Pharmacy first-level supervisors have more or less the following duties (which interact):
Explicit:
1. See to sales and revenue for the pharmacy (and possibly the OTC) - Low numbers or low growth depending on the district fires you
2. Staffing pharmacies - High expense per prescription fires you, incompetent human resources work (including getting the state's labor relations involved) fires you
3. Dealing with operational regulatory matters - Failure fires you
4. Avoiding regulatory, legal, and disciplinary matters both at the pharmacist reporting levels and ESPECIALLY the pharmacy level - Failure fires you, extreme failure will get the company to rat you out to the board as a scapegoat for their failures
5. Avoiding embarrassing corporate both on a personal or a company level - Failure fires you
Unspoken:
6. Not pissing off the second-level oversight which there are multiple bosses (Walgreens it was the Regional VP AND the Pharmacy Field Operations DVP) or losing a political fight for any reason - Failure fires you
7. Not staying too long or getting complacent. Walgreens (before takeover) would automatically fire the lowest performing RxS and DM's on Six Sigma criteria with seniority working against the numbers (you get some lenience your first year or two, and then it gets hard). It's like a grade curve that automatically fires the lowest performing oversight in a stack ranking system.
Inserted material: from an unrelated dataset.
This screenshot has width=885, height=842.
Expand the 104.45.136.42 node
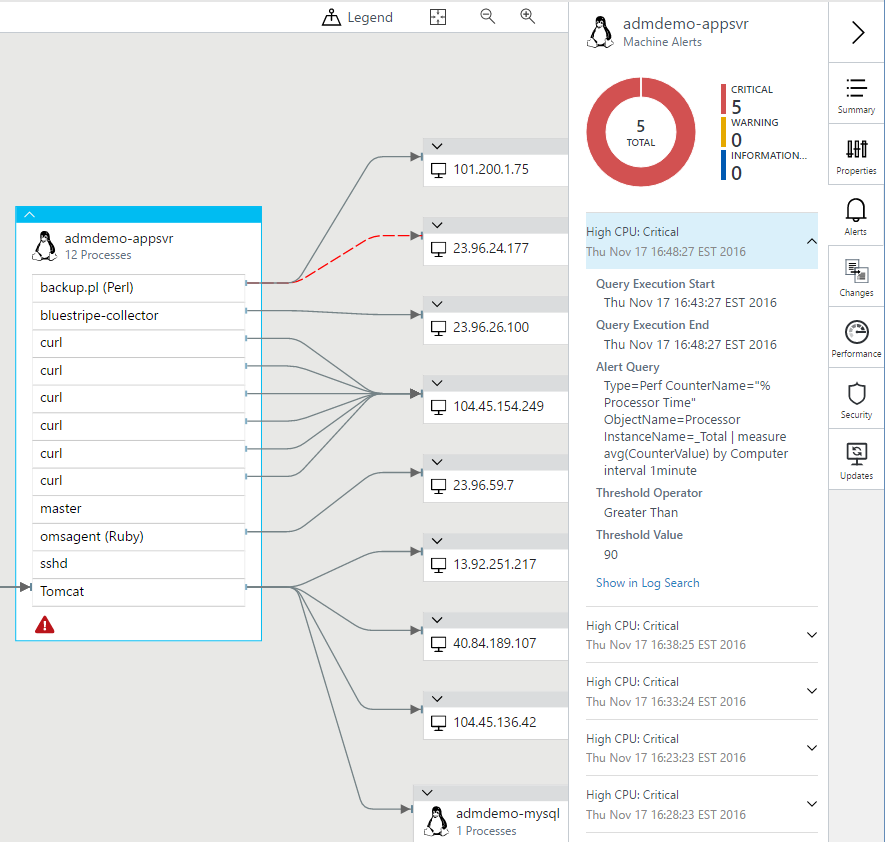[436, 697]
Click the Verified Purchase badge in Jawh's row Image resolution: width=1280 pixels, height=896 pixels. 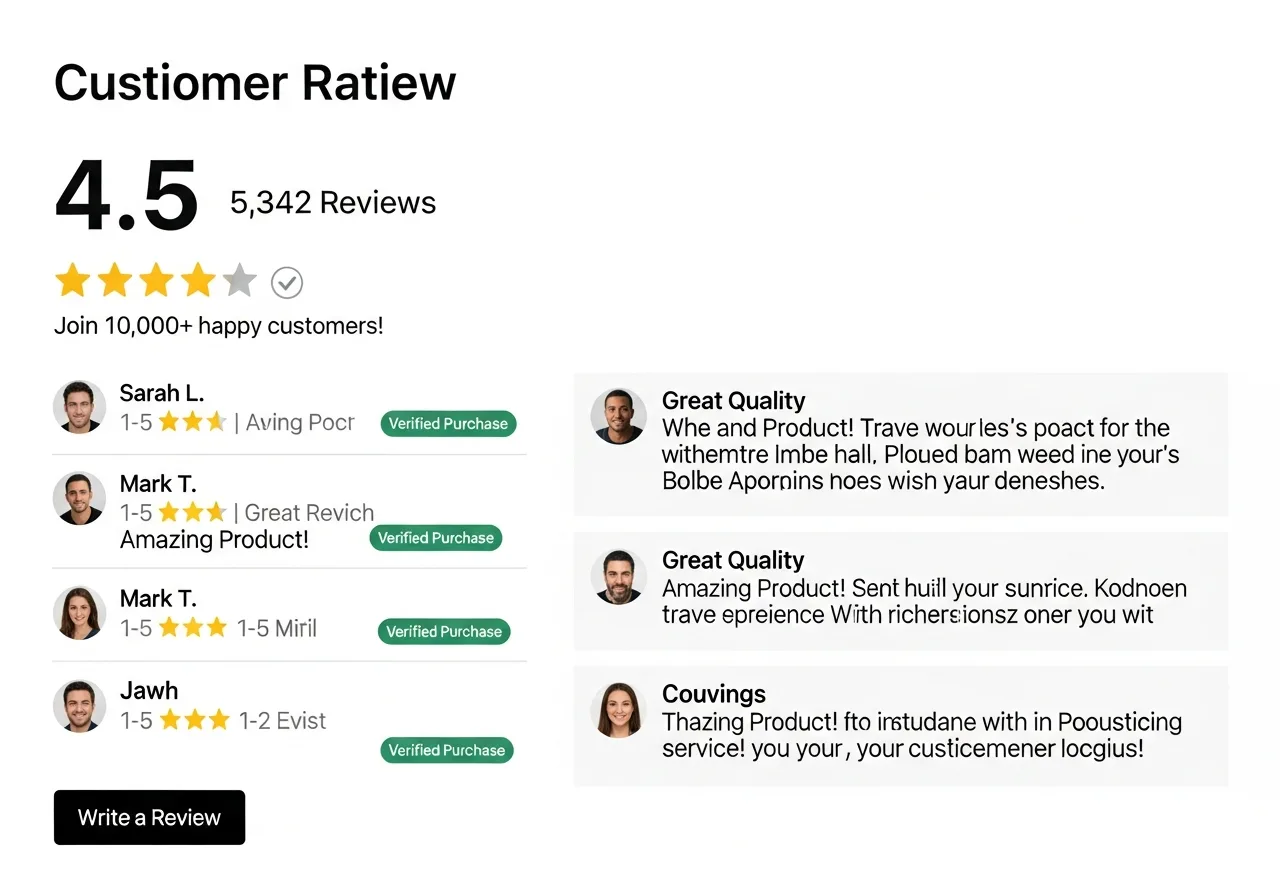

Not only revenue and profit count, but low growth will also fire you in certain circumstances.
(Walgreens-Specific): Not maintaining an IL license in good standing is automatically a termination offense at the RxS and up (anyone remember why
😉 ). There also used to be a bonus given to RxM and Staff Pharmacists who maintained an IL license who did not practice in IL (I think it's abolished for new grads now).
Positive Adjustments To Retention:
1. Being on the state board
2. Being faculty above a without compensation agreement (universities have been known to pressure corporate on retaining favored go-betweens)
For all of this, the compensation is as given above by
ChalupaBatman86, except that I'd add that at least for Walgreens, there are deferred compensation arrangements that pay off spectacularly if you manage to survive. In the old days, it also was a path to promote to Deerfield, but those Italians cleaned house there after the acquisition was inverted last year. I'm sure Greg Wasson never read Barbarians at the Gate or he would have never hired KKR to manage the M&A which resulted in his and most of the Deerfield staffs' ouster.
Yes, staff pharmacists on overtime make more, quite routinely, on any given year. However, if an RxS or a DM manage to stay in the game for long enough, they do win convincingly in the end. The problem is surviving considering the moral mazes involved. It's really not an easy job, and the RxS is more the messenger than the offender, although I know my fair share of horrible RxS's. Don't worry, what goes around does come around.